El Madrid ganó cuando quiso

  • Jaycee Carroll y Sergio Llull le metieron la quinta marcha en el último cuarto y el Madrid venció al Kazan. Felipe Reyes entró en la historia de la Euroliga al colarse en el TOP 5 de anotación.

FOTO: Euroleague

Tras vencer en Canarias y vapulear al Barcelona el Real Madrid recibía en el WiZink Center al Unics Kazan. El partido entrañaba dificultad a pesar de un rival no muy exigente en Euroliga hasta la fecha. Los rusos se plantaban en Madrid con Keith Langford como máxima amenaza –es el máximo anotador de la Euroliga – y a priori era uno de los peligros a seguir en los visitantes.

El Madrid empezó el encuentro con el siguiente quinteto: Doncic, Jonas Maciulis, Felipe Reyes, Gustavo Ayón y Sergio Llull en liza. Los blancos arrancaron la contienda con un Maciulis, imperial en la recuperación, además de tener acierto de cara la canasta y un Rudy Fernández hiperactivo en el contraataque, queriendo ser de los destacados del choque. Rápidamente, los de Laso, se marchaban en el primer cuarto a una distancia favorable (25-17). El Madrid se presentaba en el encuentro con seriedad y sólo el americano Langford podía sostener la diferencia inicial en el marcador.
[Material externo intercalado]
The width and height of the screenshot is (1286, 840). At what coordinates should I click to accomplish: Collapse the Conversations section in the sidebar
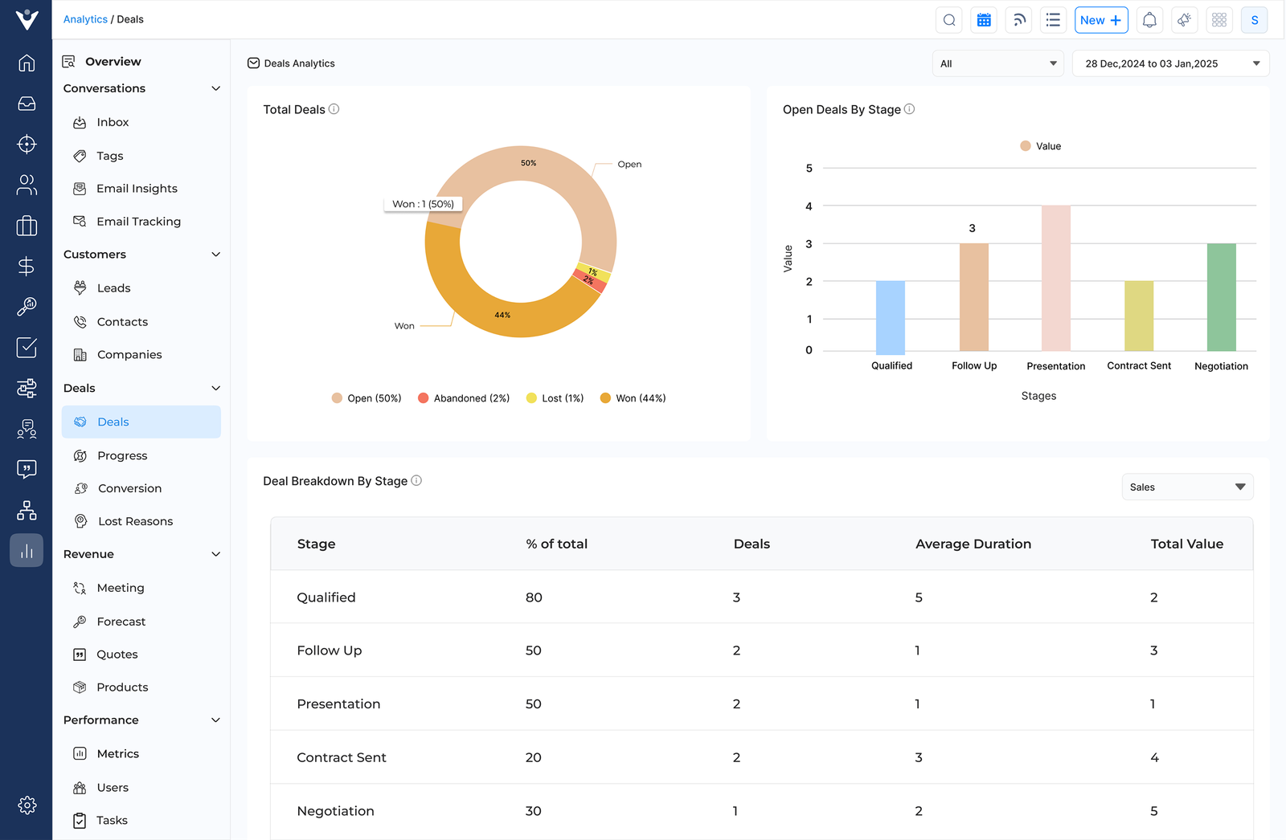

El segundo cuarto fue el del descontrol y el desacierto. Lo que se había trabajado en los primeros minutos se fue al traste por ‘olvidarse’ de que el encuentro seguía en juego. El despiste fue total y el Unics Kazan, poco a poco y sin pausa se metió de nuevo en el duelo, llegándose a colocar sólo a dos puntos por debajo de los ‘merengues’. Anthony Randolph volvió a sobrevolar y a taponar canastas ya cantadas, como hizo en la Ciudad Condal, le puso la única ‘salsa’ a un espeso Madrid que llegó al descanso con un 40-37, pero con la sensación de haber jugado a otra cosa completamente diferente a lo visto en el primer cuarto. Llull, por cierto, dejó la canasta de la noche y de la temporada (aunque no se la dieron válida, por estar fuera de tiempo) desde el centro de la cancha ‘a lo Curry’.

Felipe Reyes ‘abrió fuego’ en el tercer cuarto. El capitán se convirtió en historia de la Euroliga al llegar ya al quinto puesto en la máxima anotación de la competición europea. Rudy prosiguió con otro triple, pero el Kazan seguía agazapado intentando arañar cada jugada a los blancos y acercarse en el marcador. Otello Hunter puso el espectáculo del periodo al transformar en mate un alley-hoop de Llull. 62-55 era el resultado a esas alturas de partido. El colectivo arbitral, una vez más, levantaba la polémica en el Palacio que poco a poco se empezaba a ‘incendiar’ (aunque no fue a mayores) contrariado por la labor de éstos.

En el último cuarto el Madrid salió en modo apisonadora. Jaycee Carroll portaba la bandera de dicho vendaval y con un minuto fulgurante en el cual anotó dos triples y transformó un 2+1 levantó al Palacio en su partido 365 con la camiseta del Real Madrid. Sergio Llull no quiso ser menos que el estadounidense e intentó superarle. Le igualó con dos triples y le dio un +9 muy valioso a falta de 3 minutos para el final. Hasta Isco Alarcón, presente en el Palco, aplaudía las jugadas del base de Mahón. Rudy se unió con otro triple que le daba el +10 al Madrid. Tan sólo quedaba ponerle la puntilla el duelo.

Felipe Reyes salía de nuevo en pista y metía dos tiros libres. En la siguiente jugada los rusos no fallaron, pero Felipe Reyes tampoco. Hoy era el día del ‘capi’ y cerraba el marcador desde la línea de tiro libre el 89-75 que reflejó el marcador final.